Posted 29 February 2004 - 10:29 PM
DJ Tanigaki: Fiscal Discipline Needed For Smooth JGB Sales
TOKYO (Dow Jones)--Japan needs to maintain fiscal discipline in order to ensure the smooth distribution of Japanese government bonds, Finance Minister Sadakazu Tanigaki said Monday.
Smooth distribution of JGBs relies on "maintaining (investor) trust in JGBs," Tanigaki said at the Lower House Budget Committee meeting. "In order to do this, the government needs to show fiscal discipline."
Prime Minister Junichiro Koizumi has said Japan aims to achieve a primary balance by early 2010. Continuing to make efforts to achieve a primary balance is the basic stance of the government, Tanigaki added.
Under a primary balance, government spending equals revenues, excluding debt-servicing costs and government bond revenues.
(MORE on Dow Jones Newswires)
Posted 29 February 2004 - 11:15 PM
Japan's Nikkei Rises to 21-Month High; TDK, Mizuho, Aeon Gain
March 1 (Bloomberg) -- Japanese stocks rose, pushing the Nikkei 225 Stock Average to a 21-month high. TDK Corp. paced gains in computer-related stocks after a U.S. report showed the world's largest economy grew faster than the government estimated.
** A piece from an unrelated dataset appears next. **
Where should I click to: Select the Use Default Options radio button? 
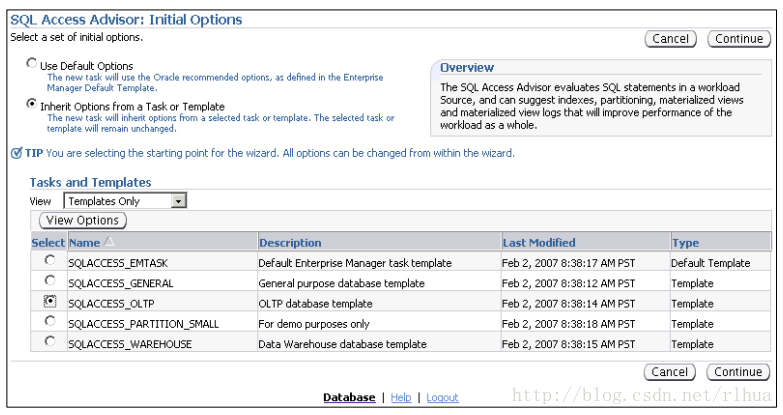[x=32, y=63]
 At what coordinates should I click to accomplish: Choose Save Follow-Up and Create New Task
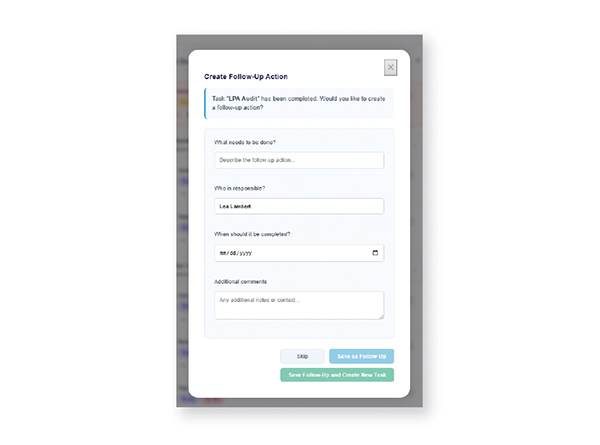(x=337, y=375)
The ``U.S. economy is looking a lot stronger than expected,'' said Kazunori Ohtomo, who helps manage $1.9 billion at STB Asset Management Co. in Tokyo. Improvements in the global economy are giving more reasons ``for investors to buy stocks.''
Posted 29 February 2004 - 11:48 PM
Sled...what will it look like if they do the 3AM JAM too?
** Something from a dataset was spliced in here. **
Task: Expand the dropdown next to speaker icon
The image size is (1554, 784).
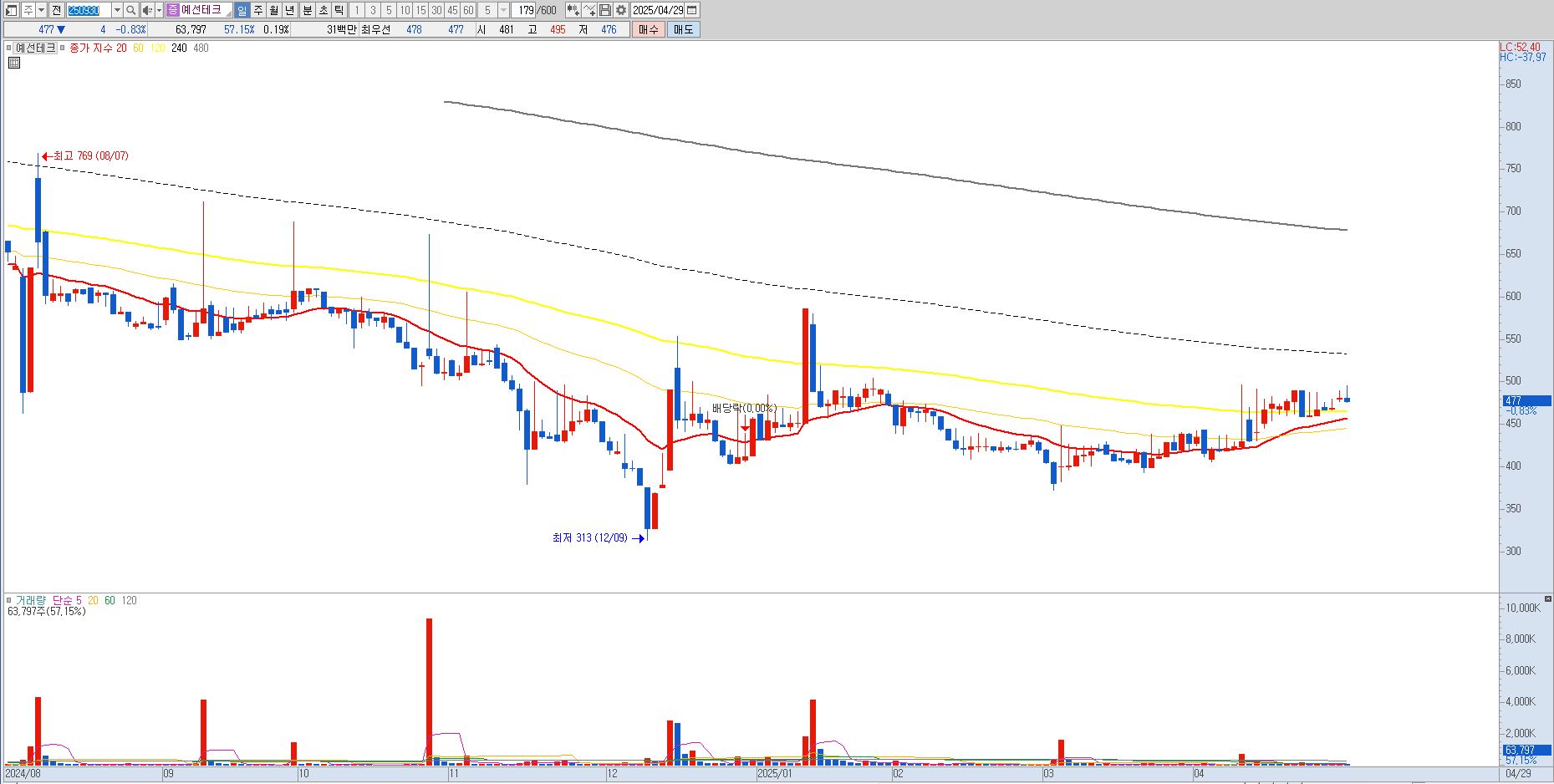Action: click(159, 10)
Posted 01 March 2004 - 12:16 AM
Sled is right they are jamming like hell and early too- will it hold??? I doubt it-but right now futures are up big-is it because times are so great?? I'll let you answer that!
Posted 01 March 2004 - 12:34 AM
.....In the central banking equivalent of a scrawled insult on a bathroom wall, Fannie Mae publishes a series of Fannie Mae Papers, an "occasional series on policy issues". These pour contempt on warnings such as Mr Greenspan's. In one such paper from last October, one of Fannie's distinguished contributors, Christopher Culp, wrote about "myths" he cited as a "concern of central bankers" (no names, please). One was that "Fannie Mae's use of derivatives poses systemic risk". Mr Culp, the author of the recent Art of Risk Management, trivializes the risks imposed by the $811bn of notional derivative principal Fannie had on its books last June.
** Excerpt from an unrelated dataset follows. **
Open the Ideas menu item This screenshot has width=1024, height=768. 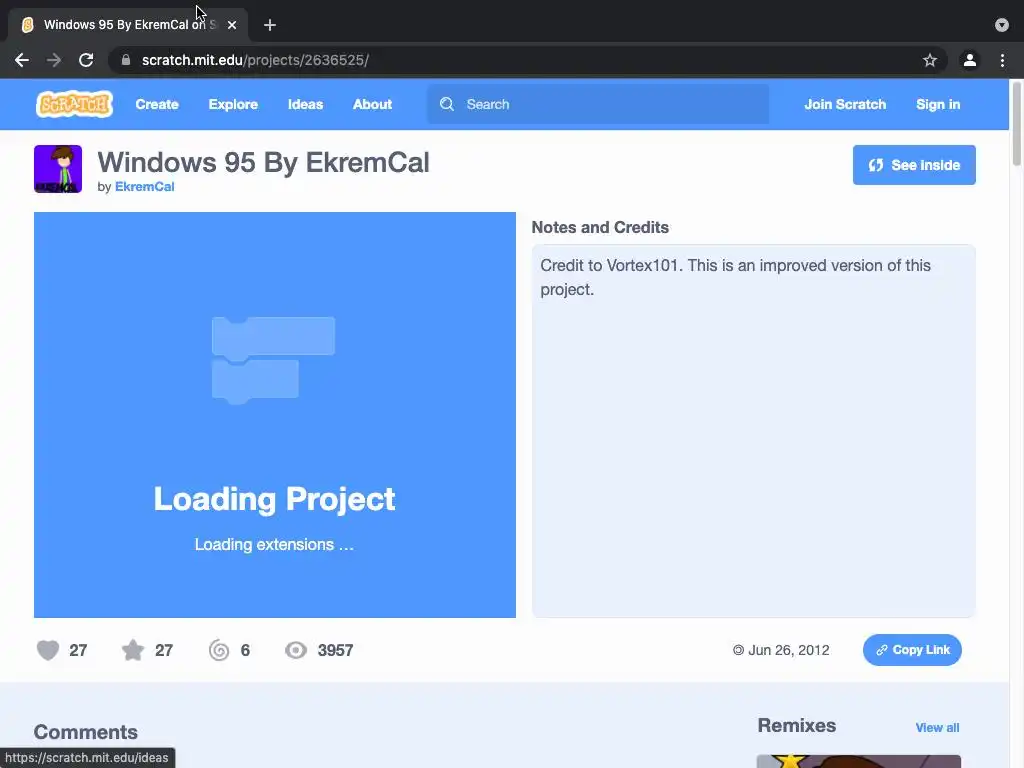[306, 104]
He does touch on Mr Greenspan's real concern: that the counterparties for those derivative contracts are too highly concentrated among a small number of securities houses and banks. But he does so only to dismiss the problem, writing that "these concerns play much more on fear than on any actual empirical evidence legitimating the concern".
The problem with Fannie and Freddie's party line is that there is no "empirical evidence" because history has no precedent for their risk concentration. The failure of Drexel Burnham or Long Term Capital Management's problems, which Mr Culp cites, are two or three orders of magnitude smaller than the mountains of GSE paper.
Mr Greenspan and Mr Mankiw don't think they'll have to bail out Fannie and Freddie. They think they'll have to bail out the half dozen largest swaps and derivatives dealers who are the big banks and investment dealers. In a rapidly rising interest rate environment, the "gamma", or the rate of the rate of increase in their hedging of their obligations to the GSEs, could, or, if you believe the chairman, will, require the Fed to act as the derivatives counterparty of last resort. The math tells him this could be seriously inflationary.
Why the warning now? Here's a thought: the GSEs' purchases of their own mortgage-based securities peaked last summer and have been gently declining since, reducing its requirements for derivatives purchases. However, Fannie has privately been telling bank fixed income securities anal cysts that they intend to start to increase their purchases, and to achieve double-digit portfolio growth for 2004.
I think that talk set off the alarm bells at the White House and the Fed.